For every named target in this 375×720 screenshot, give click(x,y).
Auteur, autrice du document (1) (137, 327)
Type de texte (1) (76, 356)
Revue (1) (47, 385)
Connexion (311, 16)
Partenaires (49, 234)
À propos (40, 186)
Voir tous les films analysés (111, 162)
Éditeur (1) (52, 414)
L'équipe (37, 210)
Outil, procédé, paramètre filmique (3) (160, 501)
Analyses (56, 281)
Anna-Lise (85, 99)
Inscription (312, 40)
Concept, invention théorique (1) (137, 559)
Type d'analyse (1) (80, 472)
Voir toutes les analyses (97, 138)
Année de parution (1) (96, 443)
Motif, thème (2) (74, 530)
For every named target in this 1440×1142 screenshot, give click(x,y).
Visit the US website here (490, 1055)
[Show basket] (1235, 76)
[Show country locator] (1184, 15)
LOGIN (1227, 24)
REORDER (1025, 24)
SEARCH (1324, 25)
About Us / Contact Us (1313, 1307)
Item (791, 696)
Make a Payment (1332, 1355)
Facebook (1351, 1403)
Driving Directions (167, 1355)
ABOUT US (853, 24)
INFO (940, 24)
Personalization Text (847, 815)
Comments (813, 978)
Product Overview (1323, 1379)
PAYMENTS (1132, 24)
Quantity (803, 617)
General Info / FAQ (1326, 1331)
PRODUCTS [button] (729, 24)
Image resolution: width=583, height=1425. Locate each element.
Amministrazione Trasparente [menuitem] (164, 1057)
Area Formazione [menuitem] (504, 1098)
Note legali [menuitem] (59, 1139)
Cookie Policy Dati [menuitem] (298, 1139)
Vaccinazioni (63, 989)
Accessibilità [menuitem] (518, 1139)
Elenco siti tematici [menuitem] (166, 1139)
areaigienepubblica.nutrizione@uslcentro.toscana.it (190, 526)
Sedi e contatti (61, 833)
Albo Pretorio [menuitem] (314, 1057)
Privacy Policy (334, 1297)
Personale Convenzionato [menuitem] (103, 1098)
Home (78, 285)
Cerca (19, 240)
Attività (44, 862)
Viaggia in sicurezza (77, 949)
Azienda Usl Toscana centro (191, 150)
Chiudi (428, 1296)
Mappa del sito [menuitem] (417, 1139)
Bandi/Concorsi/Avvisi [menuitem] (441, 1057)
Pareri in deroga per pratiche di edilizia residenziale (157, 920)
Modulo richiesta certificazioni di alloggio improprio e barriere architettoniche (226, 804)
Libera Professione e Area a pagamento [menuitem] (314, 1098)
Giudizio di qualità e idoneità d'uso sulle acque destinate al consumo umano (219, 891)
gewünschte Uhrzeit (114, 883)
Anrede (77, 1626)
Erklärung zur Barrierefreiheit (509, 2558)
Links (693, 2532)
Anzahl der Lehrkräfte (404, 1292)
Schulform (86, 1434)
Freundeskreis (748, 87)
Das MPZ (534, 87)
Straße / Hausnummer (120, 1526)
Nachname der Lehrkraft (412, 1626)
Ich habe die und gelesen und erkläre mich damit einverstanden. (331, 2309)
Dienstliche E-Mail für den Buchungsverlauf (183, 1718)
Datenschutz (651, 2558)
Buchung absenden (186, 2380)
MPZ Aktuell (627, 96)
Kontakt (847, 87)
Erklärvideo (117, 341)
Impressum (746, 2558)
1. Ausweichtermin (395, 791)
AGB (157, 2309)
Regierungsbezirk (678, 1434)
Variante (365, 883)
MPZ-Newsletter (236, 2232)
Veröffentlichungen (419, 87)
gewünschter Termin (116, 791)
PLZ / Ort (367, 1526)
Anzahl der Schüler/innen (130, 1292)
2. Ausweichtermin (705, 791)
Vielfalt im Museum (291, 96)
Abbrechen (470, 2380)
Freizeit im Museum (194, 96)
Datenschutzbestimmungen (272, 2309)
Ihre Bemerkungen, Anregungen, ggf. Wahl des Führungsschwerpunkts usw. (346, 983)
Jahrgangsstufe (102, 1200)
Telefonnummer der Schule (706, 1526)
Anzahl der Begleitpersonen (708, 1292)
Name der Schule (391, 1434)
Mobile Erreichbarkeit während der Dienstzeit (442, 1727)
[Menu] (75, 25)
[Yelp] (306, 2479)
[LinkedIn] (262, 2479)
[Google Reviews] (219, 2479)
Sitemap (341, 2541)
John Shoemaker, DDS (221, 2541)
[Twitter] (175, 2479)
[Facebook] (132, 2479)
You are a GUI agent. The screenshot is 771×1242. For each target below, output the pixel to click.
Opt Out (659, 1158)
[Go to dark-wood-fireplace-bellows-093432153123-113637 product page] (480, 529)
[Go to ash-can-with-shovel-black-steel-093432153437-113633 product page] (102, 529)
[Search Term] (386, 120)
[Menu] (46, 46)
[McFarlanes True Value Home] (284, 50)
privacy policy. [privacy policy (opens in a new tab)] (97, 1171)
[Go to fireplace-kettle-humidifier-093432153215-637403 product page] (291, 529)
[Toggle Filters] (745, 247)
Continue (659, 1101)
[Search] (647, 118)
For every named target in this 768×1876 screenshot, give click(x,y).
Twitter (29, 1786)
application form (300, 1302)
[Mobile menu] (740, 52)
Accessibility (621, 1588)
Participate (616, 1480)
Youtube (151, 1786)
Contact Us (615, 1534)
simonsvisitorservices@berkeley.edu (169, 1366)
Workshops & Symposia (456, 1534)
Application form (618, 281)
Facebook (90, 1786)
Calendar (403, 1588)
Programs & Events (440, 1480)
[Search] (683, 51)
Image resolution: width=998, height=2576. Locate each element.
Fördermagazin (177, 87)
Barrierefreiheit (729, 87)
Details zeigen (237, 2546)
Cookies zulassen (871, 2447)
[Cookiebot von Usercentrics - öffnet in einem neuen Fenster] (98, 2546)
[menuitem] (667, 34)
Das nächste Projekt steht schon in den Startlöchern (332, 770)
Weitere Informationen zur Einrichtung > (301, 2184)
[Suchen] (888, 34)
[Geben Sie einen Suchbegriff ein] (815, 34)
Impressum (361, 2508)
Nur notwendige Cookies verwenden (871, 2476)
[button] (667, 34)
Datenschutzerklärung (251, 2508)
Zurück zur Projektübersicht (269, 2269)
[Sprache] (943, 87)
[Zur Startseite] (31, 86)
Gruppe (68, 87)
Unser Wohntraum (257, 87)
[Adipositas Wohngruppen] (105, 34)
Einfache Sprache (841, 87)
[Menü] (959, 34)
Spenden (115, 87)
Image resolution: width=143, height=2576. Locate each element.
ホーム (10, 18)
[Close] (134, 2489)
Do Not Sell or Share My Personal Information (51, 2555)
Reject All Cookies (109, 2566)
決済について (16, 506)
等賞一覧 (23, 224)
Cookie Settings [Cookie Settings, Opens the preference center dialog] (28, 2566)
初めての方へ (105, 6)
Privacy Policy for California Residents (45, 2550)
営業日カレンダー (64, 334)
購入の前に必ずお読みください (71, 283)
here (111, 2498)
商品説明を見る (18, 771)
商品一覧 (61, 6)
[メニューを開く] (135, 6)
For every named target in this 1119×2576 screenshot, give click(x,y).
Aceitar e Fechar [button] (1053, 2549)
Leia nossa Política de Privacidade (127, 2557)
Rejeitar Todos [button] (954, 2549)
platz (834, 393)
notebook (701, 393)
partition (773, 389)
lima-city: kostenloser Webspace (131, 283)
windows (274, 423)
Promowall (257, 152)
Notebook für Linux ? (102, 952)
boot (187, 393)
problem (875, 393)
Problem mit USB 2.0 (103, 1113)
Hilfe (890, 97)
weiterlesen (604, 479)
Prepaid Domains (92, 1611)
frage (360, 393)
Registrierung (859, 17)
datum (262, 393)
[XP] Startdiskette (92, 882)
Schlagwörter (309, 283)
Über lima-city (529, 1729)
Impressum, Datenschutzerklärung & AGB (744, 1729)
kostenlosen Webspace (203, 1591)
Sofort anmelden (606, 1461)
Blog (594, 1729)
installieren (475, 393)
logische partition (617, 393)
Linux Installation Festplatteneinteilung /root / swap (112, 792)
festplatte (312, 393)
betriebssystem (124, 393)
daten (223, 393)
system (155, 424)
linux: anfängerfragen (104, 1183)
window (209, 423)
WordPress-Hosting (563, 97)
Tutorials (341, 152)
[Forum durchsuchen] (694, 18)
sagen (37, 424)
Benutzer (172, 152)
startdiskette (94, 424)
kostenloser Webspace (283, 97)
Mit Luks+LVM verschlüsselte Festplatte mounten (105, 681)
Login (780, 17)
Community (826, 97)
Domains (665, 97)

◇ ◇ ◇ ◇ ◇ ◇ ◇

- CHALLENGE
List each line of the data above that contains the word "every".

- RESPONSE TO THIS EXERCISE
For every named target in this 375×720 screenshot, give click(x,y).
For every named target in this 1440×1142 screenshot, give click(x,y).
For every named target in this 768×1876 screenshot, give click(x,y).
For every named target in this 1119×2576 screenshot, give click(x,y).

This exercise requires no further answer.